Freddie Mac records exempt from FOIA
Bob Secter and Andrew Zajac of the Chicago Tribune report that, while researching what went at Freddie Mac during the period White House Chief of Staff Rahm Emanuel served on the board of directors of Freddie Mac, they were unable to get minutes of board meetings and other information:
The Obama administration rejected a Tribune request under the Freedom of Information Act to review Freddie Mac board minutes and correspondence during Emanuel’s time as a director. The documents, obtained by Falcon for his investigation, were “commercial information” exempt from disclosure, according to a lawyer for the Federal Housing Finance Agency.
Freddie Mac executives cooked the books, mismanaged the firm, and ultimately drove it into the ground, costing taxpayers billions of dollars.
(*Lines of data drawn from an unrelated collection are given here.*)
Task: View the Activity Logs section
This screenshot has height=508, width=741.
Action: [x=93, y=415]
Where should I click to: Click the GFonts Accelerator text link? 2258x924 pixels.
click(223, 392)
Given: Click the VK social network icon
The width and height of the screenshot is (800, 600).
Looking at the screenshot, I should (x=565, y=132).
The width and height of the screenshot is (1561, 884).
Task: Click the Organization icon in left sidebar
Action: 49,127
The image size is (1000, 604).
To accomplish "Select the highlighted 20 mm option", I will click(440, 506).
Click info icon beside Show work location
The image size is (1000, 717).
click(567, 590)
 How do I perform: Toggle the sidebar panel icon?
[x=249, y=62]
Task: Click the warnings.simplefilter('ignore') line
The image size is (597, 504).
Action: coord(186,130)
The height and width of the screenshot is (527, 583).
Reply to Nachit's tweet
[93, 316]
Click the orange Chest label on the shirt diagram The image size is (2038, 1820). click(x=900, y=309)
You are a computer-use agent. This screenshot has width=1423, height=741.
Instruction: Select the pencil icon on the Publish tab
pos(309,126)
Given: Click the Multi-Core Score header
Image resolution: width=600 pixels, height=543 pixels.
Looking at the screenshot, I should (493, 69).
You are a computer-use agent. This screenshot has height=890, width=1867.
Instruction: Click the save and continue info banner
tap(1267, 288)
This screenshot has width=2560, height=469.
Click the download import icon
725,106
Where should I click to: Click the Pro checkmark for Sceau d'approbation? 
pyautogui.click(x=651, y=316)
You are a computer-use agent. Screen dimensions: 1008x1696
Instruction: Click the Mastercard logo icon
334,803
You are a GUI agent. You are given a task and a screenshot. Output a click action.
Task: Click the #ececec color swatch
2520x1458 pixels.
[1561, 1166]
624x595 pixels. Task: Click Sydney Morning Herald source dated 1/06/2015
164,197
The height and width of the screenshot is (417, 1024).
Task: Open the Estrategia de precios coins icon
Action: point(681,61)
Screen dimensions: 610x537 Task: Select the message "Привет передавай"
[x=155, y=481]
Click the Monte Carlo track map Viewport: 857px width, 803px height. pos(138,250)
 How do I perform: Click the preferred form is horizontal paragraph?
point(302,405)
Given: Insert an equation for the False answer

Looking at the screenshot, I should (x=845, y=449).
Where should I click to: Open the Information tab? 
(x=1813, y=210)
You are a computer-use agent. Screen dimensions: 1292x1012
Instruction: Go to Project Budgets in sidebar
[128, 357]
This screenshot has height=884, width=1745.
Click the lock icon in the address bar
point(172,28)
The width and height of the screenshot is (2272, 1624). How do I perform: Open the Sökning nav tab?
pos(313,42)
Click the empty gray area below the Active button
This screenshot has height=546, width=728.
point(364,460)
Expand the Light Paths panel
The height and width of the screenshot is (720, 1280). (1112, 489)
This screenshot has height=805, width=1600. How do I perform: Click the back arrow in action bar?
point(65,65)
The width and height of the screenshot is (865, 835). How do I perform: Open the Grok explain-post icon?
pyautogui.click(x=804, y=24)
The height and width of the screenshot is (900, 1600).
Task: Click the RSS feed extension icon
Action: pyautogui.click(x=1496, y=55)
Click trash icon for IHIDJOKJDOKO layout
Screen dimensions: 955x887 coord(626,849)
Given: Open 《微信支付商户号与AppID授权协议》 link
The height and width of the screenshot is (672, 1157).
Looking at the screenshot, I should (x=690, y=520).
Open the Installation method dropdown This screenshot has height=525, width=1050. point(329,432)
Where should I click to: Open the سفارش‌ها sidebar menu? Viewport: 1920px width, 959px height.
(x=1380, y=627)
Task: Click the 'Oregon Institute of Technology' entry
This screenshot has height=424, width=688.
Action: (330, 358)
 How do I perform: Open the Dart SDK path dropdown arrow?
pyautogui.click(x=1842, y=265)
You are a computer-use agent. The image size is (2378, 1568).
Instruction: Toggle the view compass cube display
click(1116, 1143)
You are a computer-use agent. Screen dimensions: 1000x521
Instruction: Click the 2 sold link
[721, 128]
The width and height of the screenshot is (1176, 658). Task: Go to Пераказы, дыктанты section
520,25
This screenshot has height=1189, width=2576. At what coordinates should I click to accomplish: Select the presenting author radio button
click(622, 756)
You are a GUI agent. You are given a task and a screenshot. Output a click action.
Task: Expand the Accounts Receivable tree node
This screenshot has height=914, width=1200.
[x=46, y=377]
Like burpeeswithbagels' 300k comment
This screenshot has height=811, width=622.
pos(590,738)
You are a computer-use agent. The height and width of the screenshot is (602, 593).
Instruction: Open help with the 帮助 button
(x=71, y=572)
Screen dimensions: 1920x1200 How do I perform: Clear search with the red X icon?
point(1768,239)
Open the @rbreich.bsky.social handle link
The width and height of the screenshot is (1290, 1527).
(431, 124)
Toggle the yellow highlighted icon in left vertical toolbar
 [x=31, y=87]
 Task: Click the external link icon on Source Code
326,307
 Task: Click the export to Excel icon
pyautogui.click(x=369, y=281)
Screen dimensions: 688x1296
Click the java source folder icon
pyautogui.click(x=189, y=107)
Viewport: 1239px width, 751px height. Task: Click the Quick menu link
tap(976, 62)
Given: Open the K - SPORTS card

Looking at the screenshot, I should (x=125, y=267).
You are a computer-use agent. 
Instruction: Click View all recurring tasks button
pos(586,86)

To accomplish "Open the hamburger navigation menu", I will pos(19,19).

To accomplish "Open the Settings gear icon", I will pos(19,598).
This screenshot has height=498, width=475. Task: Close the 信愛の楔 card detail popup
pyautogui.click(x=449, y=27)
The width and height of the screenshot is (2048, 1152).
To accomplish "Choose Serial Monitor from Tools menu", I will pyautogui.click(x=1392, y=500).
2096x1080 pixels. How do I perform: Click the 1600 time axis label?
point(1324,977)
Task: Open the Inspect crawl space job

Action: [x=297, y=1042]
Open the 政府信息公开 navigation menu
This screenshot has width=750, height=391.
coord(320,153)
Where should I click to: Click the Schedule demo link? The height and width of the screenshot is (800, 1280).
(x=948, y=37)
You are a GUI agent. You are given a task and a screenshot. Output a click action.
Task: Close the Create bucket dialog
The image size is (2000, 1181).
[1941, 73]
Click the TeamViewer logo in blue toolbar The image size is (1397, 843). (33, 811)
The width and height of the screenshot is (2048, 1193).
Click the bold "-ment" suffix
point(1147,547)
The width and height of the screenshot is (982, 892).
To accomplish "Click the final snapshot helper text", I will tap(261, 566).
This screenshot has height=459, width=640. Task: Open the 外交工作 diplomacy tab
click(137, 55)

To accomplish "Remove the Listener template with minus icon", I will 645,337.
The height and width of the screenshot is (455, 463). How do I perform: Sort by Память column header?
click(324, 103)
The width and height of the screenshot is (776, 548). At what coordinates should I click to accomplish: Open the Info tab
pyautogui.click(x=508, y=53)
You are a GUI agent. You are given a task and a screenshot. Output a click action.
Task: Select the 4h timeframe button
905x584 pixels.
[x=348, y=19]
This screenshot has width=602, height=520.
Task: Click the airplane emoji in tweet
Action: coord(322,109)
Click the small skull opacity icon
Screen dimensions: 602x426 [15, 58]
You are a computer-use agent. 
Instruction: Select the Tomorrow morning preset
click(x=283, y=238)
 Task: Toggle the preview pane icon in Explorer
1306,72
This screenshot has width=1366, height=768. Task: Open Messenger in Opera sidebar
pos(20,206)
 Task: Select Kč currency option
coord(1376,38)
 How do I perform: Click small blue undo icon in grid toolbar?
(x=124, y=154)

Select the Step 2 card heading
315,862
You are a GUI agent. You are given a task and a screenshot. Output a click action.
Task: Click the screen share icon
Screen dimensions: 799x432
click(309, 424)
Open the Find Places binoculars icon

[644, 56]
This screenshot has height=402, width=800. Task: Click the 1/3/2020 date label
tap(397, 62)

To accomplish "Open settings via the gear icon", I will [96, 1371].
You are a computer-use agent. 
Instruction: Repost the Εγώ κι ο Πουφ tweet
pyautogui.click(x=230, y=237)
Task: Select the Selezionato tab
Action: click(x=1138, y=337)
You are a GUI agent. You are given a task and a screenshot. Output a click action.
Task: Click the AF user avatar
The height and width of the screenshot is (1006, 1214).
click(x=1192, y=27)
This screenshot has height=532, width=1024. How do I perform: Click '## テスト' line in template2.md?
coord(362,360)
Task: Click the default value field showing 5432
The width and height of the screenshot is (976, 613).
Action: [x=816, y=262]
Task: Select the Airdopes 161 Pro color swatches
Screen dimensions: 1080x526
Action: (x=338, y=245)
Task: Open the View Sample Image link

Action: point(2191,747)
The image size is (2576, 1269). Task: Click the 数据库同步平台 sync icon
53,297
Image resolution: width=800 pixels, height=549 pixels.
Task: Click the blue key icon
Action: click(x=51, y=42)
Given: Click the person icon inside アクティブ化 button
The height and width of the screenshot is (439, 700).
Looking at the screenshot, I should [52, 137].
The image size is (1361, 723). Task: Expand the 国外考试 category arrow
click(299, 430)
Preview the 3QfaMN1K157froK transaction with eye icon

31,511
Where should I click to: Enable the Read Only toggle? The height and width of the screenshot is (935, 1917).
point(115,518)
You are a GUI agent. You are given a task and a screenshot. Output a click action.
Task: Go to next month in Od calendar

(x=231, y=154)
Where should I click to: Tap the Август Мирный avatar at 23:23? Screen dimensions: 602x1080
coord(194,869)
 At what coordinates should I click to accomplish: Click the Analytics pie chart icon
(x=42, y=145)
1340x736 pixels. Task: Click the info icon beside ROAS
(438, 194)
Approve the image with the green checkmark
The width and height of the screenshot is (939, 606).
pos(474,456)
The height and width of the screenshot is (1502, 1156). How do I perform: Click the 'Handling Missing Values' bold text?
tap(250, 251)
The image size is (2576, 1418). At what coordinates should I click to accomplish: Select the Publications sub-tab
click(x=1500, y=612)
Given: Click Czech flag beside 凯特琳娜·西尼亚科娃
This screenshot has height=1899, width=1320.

The “commercial information” exemption is reserved for private companies–Freddie Mac is by no means a private company anymore.
Sector and Zajac did get contemporaries of Emanuel to describe his participation on the company’s board:
One of Emanuel’s fellow directors at Freddie Mac was Neil Hartigan, the former Illinois attorney general. Hartigan said Emanuel’s primary contribution was explaining to others on the board how to play the levers of power.
He was respected on the board for his understanding of “the dynamics of the legislative process and the executive branch at senior levels,” Hartigan recalled. “I wouldn’t say he was outspoken. What he was, was solid.”
Shouldn’t that information now be available to the taxpayers who are bailing out the company?